Yours truly, Virgil H Segal

  • 6
    Welcome to GLSE! I'm struggling to find an actual question in this post?
    – tofro
    Commented Mar 15, 2021 at 9:38
  • 3
    Are you referring to an existing song or are you trying to create the lyrics for a song? You should show a bit more of the context. Is your question is whether to use "... ist hier" or "... sind hier"? This might also be covered by poetic license, even if "... sind hier" would be grammatically correct.
    – Bodo
    Commented Mar 15, 2021 at 12:46
  • 1
    In general, don't expect grammar to be followed too scrupulously in poetry. There may be reasons of meter and getting stress in the right spot to put words in an 'unusual' order. It's possible for Himmel to come before blau: Das Ei des Rotkehlchens ist himmelblau. That's not what is meant here though judging by the context.
    – RDBury
    Commented Mar 15, 2021 at 12:49
  • This post has one poetic example in German. Commented Mar 16, 2021 at 9:34
  • @Wolf the poetic example I meant was - O Täler weit, o Höhen! (Eichendorff) which is given as an example from a grammar book on the usage of uninflected adjectives after a noun. Commented Mar 18, 2021 at 15:26

1 Answer 1


Common in Poetry

It's not uncommon to switch positions between noun and adjective attribute in poems and (folk) songs even in German. It's most likely a matter of rhythm, emphasis and associative framing.[1]

Here is another example:

Bluemlein blau! Bluemlein blau!
Verdorre nicht! Verdorre nicht!
Voeglein suess, Voeglein suess,
Du singst auf gruener Heide.

extracted from Gustav Mahler: Lieder eines Fahrenden Gesellen, which itself goes back to the folk song Ach Blümlein blau

  • Blümlein blau == blaues Blümlein
  • Vöglein süß == süßes Vöglein

Another example from Brothers Grimm fairy tale König Drosselbart:

Ich arme Jungfer zart, ach, hätt ich genommen den König Drosselbart!

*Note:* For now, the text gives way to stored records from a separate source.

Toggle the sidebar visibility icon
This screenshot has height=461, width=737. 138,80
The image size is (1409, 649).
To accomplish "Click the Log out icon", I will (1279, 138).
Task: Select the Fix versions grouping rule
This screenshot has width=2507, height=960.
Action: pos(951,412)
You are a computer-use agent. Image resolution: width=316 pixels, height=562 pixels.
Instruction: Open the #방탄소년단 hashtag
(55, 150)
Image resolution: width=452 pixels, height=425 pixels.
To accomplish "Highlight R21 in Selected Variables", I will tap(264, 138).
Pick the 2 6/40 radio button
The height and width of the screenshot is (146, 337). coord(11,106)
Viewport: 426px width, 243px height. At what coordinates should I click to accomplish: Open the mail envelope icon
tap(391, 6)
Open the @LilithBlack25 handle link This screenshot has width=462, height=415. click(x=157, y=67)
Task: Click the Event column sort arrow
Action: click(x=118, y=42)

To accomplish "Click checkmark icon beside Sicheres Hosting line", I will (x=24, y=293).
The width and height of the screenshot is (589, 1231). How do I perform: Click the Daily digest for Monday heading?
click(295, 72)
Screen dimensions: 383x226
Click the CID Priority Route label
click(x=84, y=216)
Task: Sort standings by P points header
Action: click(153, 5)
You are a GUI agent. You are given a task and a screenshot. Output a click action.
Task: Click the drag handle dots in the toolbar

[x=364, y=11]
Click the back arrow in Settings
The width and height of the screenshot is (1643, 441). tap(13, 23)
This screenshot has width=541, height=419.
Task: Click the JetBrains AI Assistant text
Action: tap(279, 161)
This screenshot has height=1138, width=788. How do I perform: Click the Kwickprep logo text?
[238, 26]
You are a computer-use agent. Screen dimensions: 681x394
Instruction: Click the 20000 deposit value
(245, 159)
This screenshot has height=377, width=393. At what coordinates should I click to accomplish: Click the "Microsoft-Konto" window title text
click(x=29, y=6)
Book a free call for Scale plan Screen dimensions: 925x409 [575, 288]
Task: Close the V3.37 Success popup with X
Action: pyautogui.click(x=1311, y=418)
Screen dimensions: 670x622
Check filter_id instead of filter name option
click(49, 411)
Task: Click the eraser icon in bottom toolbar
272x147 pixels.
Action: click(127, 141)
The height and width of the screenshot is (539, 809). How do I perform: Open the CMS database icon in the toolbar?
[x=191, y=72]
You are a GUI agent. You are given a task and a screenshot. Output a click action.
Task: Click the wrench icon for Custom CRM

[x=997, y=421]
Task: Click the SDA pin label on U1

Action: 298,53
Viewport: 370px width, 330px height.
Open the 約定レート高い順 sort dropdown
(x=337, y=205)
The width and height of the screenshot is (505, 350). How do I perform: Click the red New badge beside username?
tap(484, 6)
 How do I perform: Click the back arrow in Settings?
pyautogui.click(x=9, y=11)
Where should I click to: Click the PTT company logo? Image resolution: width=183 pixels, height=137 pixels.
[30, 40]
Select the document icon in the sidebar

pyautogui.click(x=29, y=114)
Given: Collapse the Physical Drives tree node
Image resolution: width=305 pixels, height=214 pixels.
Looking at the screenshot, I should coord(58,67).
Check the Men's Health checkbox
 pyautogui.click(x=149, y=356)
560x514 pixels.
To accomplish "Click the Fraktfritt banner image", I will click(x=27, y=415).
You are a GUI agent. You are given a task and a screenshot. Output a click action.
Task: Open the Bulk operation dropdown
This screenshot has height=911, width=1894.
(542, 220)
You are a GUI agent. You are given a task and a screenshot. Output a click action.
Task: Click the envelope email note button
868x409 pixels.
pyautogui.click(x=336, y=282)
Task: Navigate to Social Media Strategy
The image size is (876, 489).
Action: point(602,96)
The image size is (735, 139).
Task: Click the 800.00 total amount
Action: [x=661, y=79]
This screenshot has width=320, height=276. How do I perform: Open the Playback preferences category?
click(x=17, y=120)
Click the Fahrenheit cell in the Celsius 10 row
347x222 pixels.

Or the probably most prominent one, Heidenröslein:

Röslein, Röslein, Röslein rot,
Röslein auf der Heiden.

Plural form

So the plural form in the original question is correct, since both arrived:

  • the spring
  • the blue sky

Der Himmel blau und der Frühling sind hier. == Der blaue Himmel und der Frühling sind hier.

Refinement and Generalization

What examples I had tracked down in my own memory were consistently monosyllabic. So I wondered if there was more to it than the noun and adjective attribute switching positions.

So I did some web searches and found that

  1. suffixed ajective attributes are uninflected
  2. it's not restricted to poetry

See for example the section Adjektivattribute postnominal in one of my search hits, which will probably inspire and enable you more precise research.

[1] The adjective+noun connection in everyday language has a certain tendency to form stereotypes. The switch of position can help to break these up.

Vorschnell nehmen Adjektive die Substantive in Beschlag und schränken so bei der Gedichtlektüre den Raum für Assoziationen ein. Setzen Sie daher die „anhänglichen“ Eigenschaftswörter bewusst und vor allem gegenläufig zu stereotypen Verbindungen (wie blauer Himmel, schwarze Nacht et cetera). Oft hilft es, Adjektive hinter ihr Bezugswort zu stellen. Dadurch sind sie ebenfalls isoliert und aus der Verklammerung gelöst.